| Travail demandé |
D'après le texte sur la gouvernance en Afrique, depuis combien de temps Blaise Compaoré est-il au pouvoir ?

| Texte fourni |
L’Afrique,
la jeunesse africaine, les défenseurs de la Renaissance africaine, ne peuvent
pas s’enorgueillir des événements que nous avons vécus au cours de ces derniers
jours. Tous démontrent à l’envi que, plus de cinquante ans après l’octroi des
premières indépendances, nous n’avons pas réussi à faire deux conquêtes qui font la force des grandes
nations du Nord. Nous n’avons pas pu amener nos chefs politiques à placer
l’intérêt des peuples qu’ils gouvernent au-dessus de leurs propres intérêts ni
les empêcher de ne prolonger leur pouvoir que par des expédients. Nous n’avons
pas réussi à faire en sorte que nos partenaires du Nord cessent de nous
gouverner par personne interposée et de nous contraindre à ne lire le monde
qu’au travers de leur propre spectre.
Impuissance, indécence, indignité…
Il y
eut donc d’abord l’impuissance. La victoire de Mugabe aux élections du Zimbabwe
est une défaite pour l’Afrique, non pas à cause de ce que l’Occident dit du
personnage et qui est faux ou exagéré, mais parce que c’est un pis aller pour
un pays dont plus de la moitié de la population a moins de vingt ans que d’être
contraint de porter au pouvoir un vieil homme de près de 90 ans et qui l’exerce
déjà depuis plus de trois décennies. Les Zimbabwéens avaient en quelque sorte
le choix entre la peste et le choléra. Ils ont choisi Mugabe parce que son
adversaire est de manière si évidente le candidat de l’étranger que la peur
qu’il remette en cause les acquis, réels de la réforme agricole, le rend
pestiféré. Tsvangirai est une création de l’Occident, son parti a été créé de
toutes pièces et est financé par des lobbies britanniques ou américains et
autour de lui gravitent des Blancs de sinistre mémoire qui cherchent à se faire
une nouvelle virginité. Les électeurs ont donc choisi le choléra qu’ils
fréquentent depuis des décennies, plutôt que la peste qui pourrait leur faire
perdre tout, y compris l’honneur.
Il y
eut aussi l’indécence. Blaise Compaoré a accédé au pouvoir par le sang et par
la traitrise. Au pouvoir depuis plus d’un quart de siècle, il a été érigé
depuis plus d’une décennie en parrain de la sous-région. Lui qui ne laisse à
son opposition qu’une parcelle du pouvoir, qui est accusé d’être mêlé à des
assassinats politiques, est devenu, par la volonté de la « communauté
internationale », le négociateur en chef des crises africaines, au point
qu’on a même « oublié » de le citer au procès de Charles Taylor dont
il fut proche comme cul et chemise pendant des années. Cette semaine, au lieu
de commencer le processus de retrait du pouvoir et de préparer la relève, il
tente de nouvelles manœuvres que ses collègues et ses protecteurs approuvent et
qui toutes visent, par la création d’un Sénat, à légitimer son maintien à la
tête de l’Etat.

| Segment de données |
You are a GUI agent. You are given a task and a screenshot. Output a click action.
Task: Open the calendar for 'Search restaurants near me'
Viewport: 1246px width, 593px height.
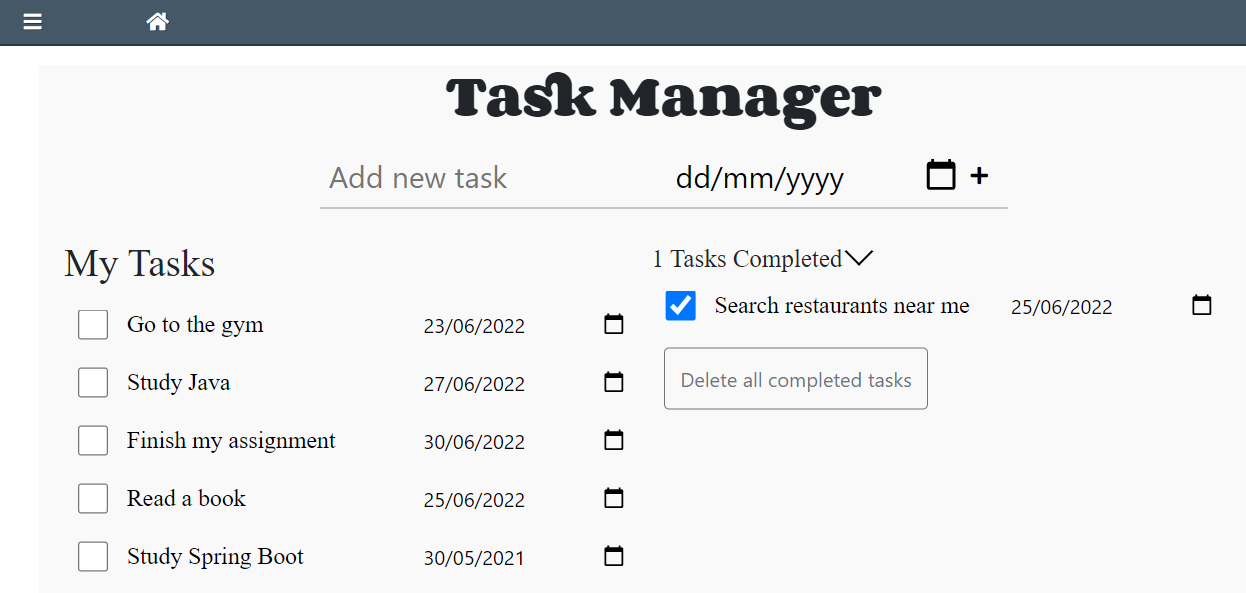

| Réponse attendue |
Depuis plus d'un quart de siècle.